El futbolista marroquí, Oussama Idrissi se ganó rápidamente el cariño de la afición de los Tuzos gracias a su talento, desequilibrio y personalidad dentro y fuera de la cancha. Sin embargo, además de sus actuaciones, hubo un detalle que llamó la atención de los seguidores hidalguenses: la pronunciación de su apellido.
Fue así como en las tribunas comenzó a surgir el sobrenombre de “Isidro”, una adaptación creada por los aficionados debido a la similitud fonética con Idrissi, transformándolo en un nombre mucho más familiar dentro de la cultura mexicana.
Con el paso de los partidos, el apodo dejó de ser una simple broma para convertirse en una muestra de cercanía y cariño hacia el jugador, quien se consolidó como uno de los futbolistas más importantes del club.
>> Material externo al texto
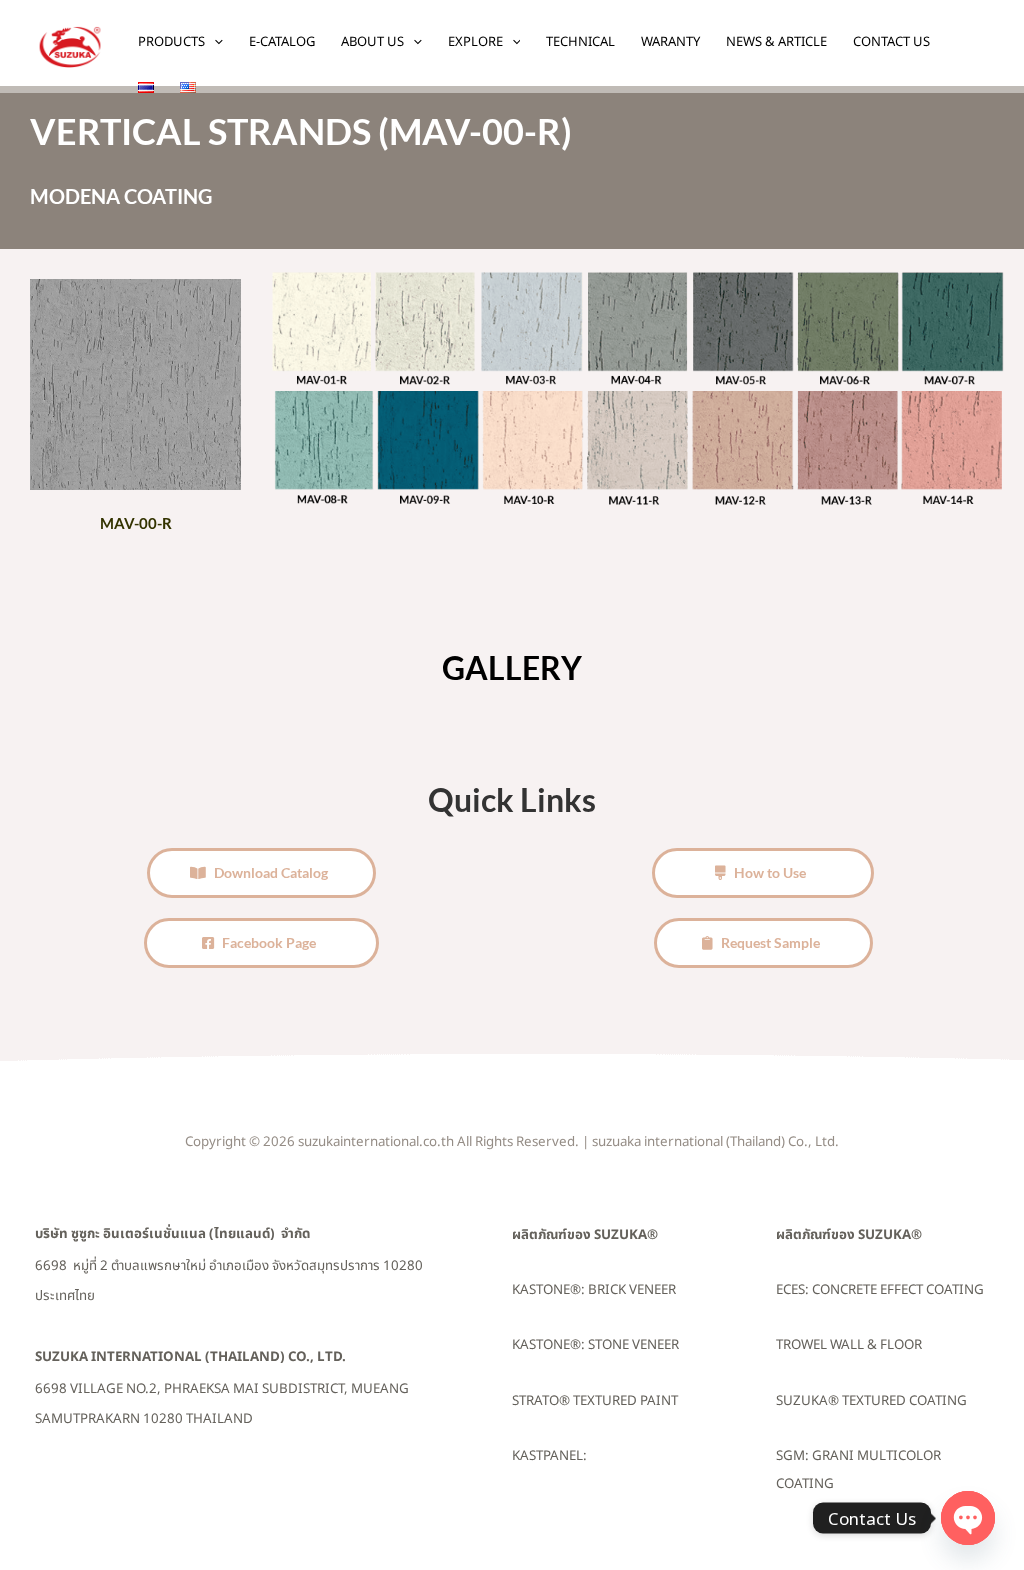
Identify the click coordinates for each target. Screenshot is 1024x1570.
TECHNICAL (580, 42)
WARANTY (670, 42)
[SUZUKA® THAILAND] (70, 46)
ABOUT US (372, 42)
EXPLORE (475, 42)
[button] (214, 42)
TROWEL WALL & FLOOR (849, 1345)
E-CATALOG (282, 42)
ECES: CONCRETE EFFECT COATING (880, 1290)
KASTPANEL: (549, 1456)
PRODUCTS (171, 42)
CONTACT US (891, 42)
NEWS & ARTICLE (776, 42)
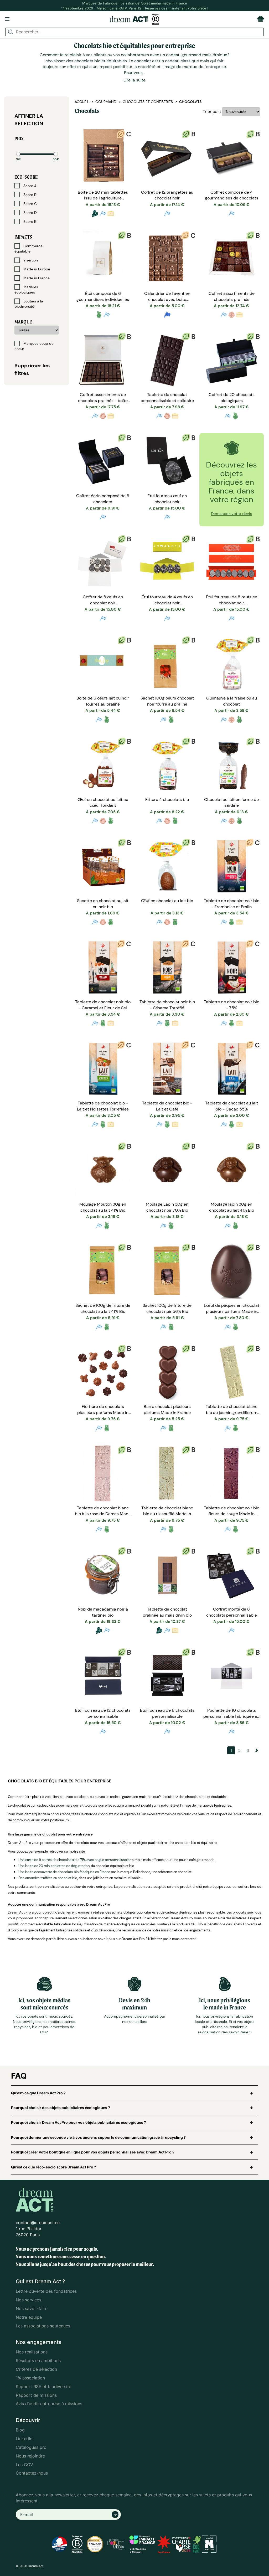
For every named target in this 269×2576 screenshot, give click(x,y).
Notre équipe (29, 2317)
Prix (19, 139)
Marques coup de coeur (34, 346)
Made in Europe (36, 269)
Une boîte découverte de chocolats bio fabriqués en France (64, 1872)
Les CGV (24, 2464)
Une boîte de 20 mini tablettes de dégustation (54, 1866)
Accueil (82, 101)
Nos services (28, 2299)
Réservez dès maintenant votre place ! (176, 8)
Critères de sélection (36, 2369)
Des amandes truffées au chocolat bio (47, 1878)
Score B (29, 194)
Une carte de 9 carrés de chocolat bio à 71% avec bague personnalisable (74, 1860)
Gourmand (105, 101)
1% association (30, 2377)
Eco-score (26, 177)
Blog (20, 2430)
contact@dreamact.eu (38, 2222)
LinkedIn (24, 2438)
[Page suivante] (255, 1750)
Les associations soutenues (43, 2325)
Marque (23, 322)
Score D (29, 212)
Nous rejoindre (30, 2456)
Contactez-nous (32, 2473)
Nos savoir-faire (32, 2308)
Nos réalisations (32, 2351)
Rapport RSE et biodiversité (43, 2386)
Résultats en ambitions (38, 2360)
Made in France (36, 278)
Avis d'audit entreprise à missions (49, 2403)
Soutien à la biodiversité (28, 304)
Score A (29, 185)
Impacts (23, 237)
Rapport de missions (36, 2395)
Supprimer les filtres (32, 369)
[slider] (18, 154)
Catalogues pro (31, 2447)
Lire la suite (134, 80)
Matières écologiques (26, 290)
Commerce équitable (28, 249)
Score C (29, 203)
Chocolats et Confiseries (148, 101)
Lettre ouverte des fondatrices (46, 2291)
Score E (29, 221)
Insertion (30, 260)
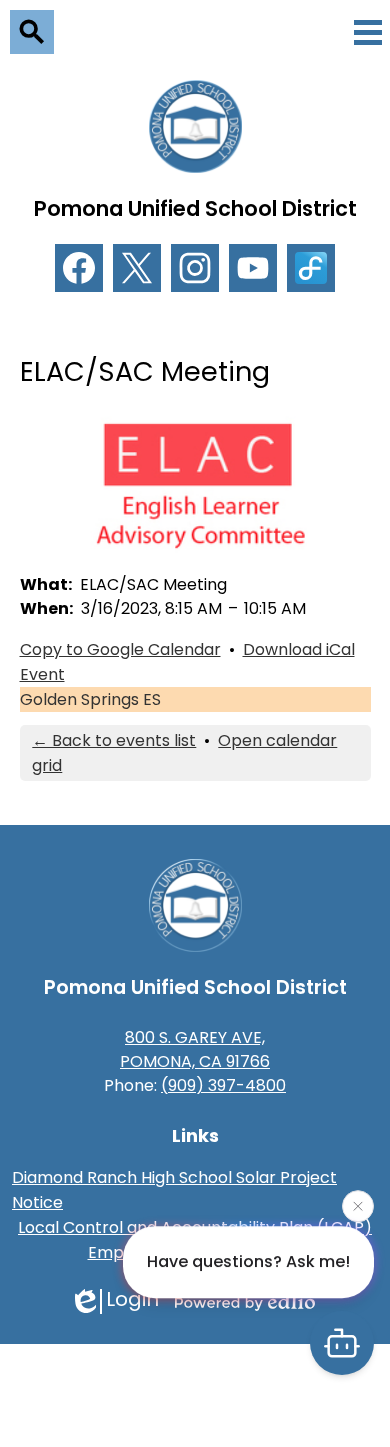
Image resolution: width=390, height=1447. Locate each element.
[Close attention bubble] (358, 1205)
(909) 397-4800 (223, 1085)
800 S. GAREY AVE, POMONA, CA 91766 (195, 1049)
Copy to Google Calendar (120, 649)
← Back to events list (114, 740)
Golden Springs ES (90, 699)
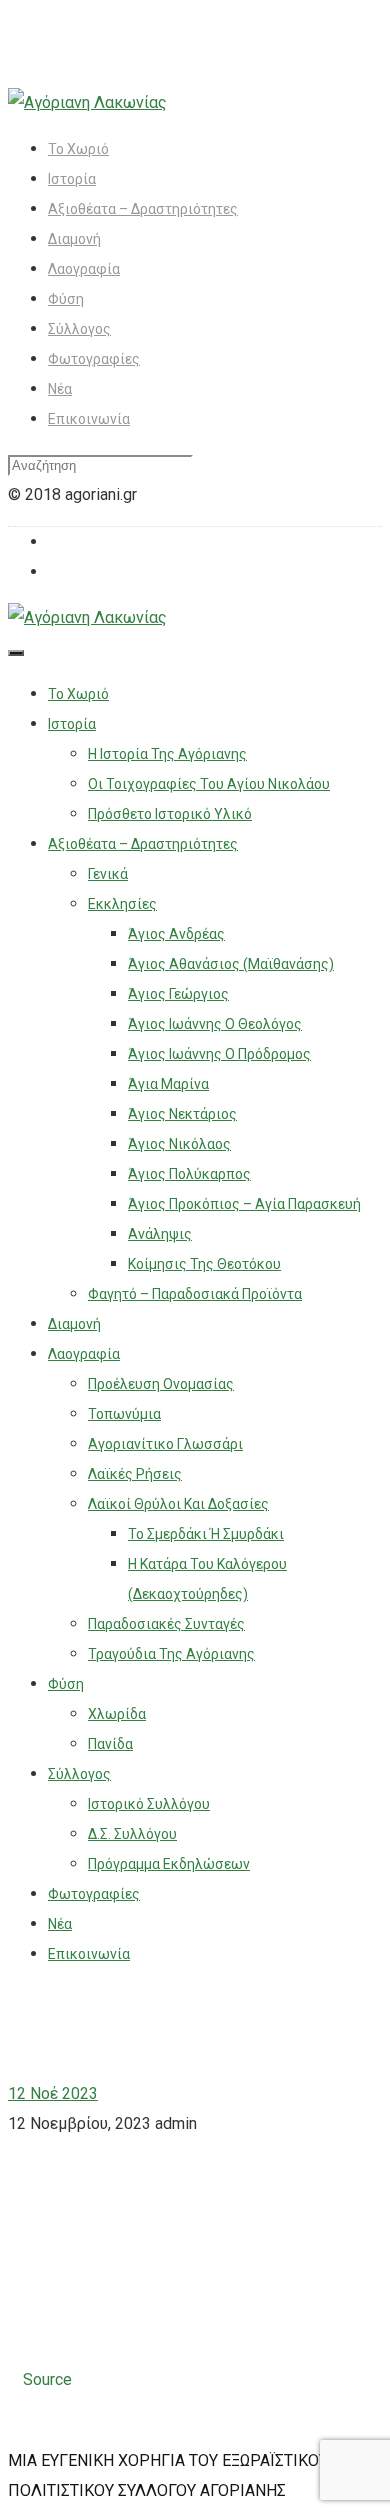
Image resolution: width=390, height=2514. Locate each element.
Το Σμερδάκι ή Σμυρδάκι (206, 1534)
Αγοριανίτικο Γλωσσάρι (165, 1444)
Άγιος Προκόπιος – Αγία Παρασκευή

Lejos de molestarse, Oussama Idrissi decidió abrazar el sobrenombre con naturalidad y sentido del humor, fortaleciendo todavía más su relación con la tribuna del Estadio Hidalgo.
Incluso, en distintas celebraciones y mensajes dirigidos a la afición, el propio atacante ha hecho referencia al tema con frases como: “Para ustedes soy Isidro”, gesto que fue celebrado por los seguidores Tuzos.
La conexión entre el marroquí y la afición de Pachuca se convirtió en uno de los ejemplos más curiosos y entrañables de cómo el futbol también crea identidad, cercanía y símbolos que trascienden la cancha.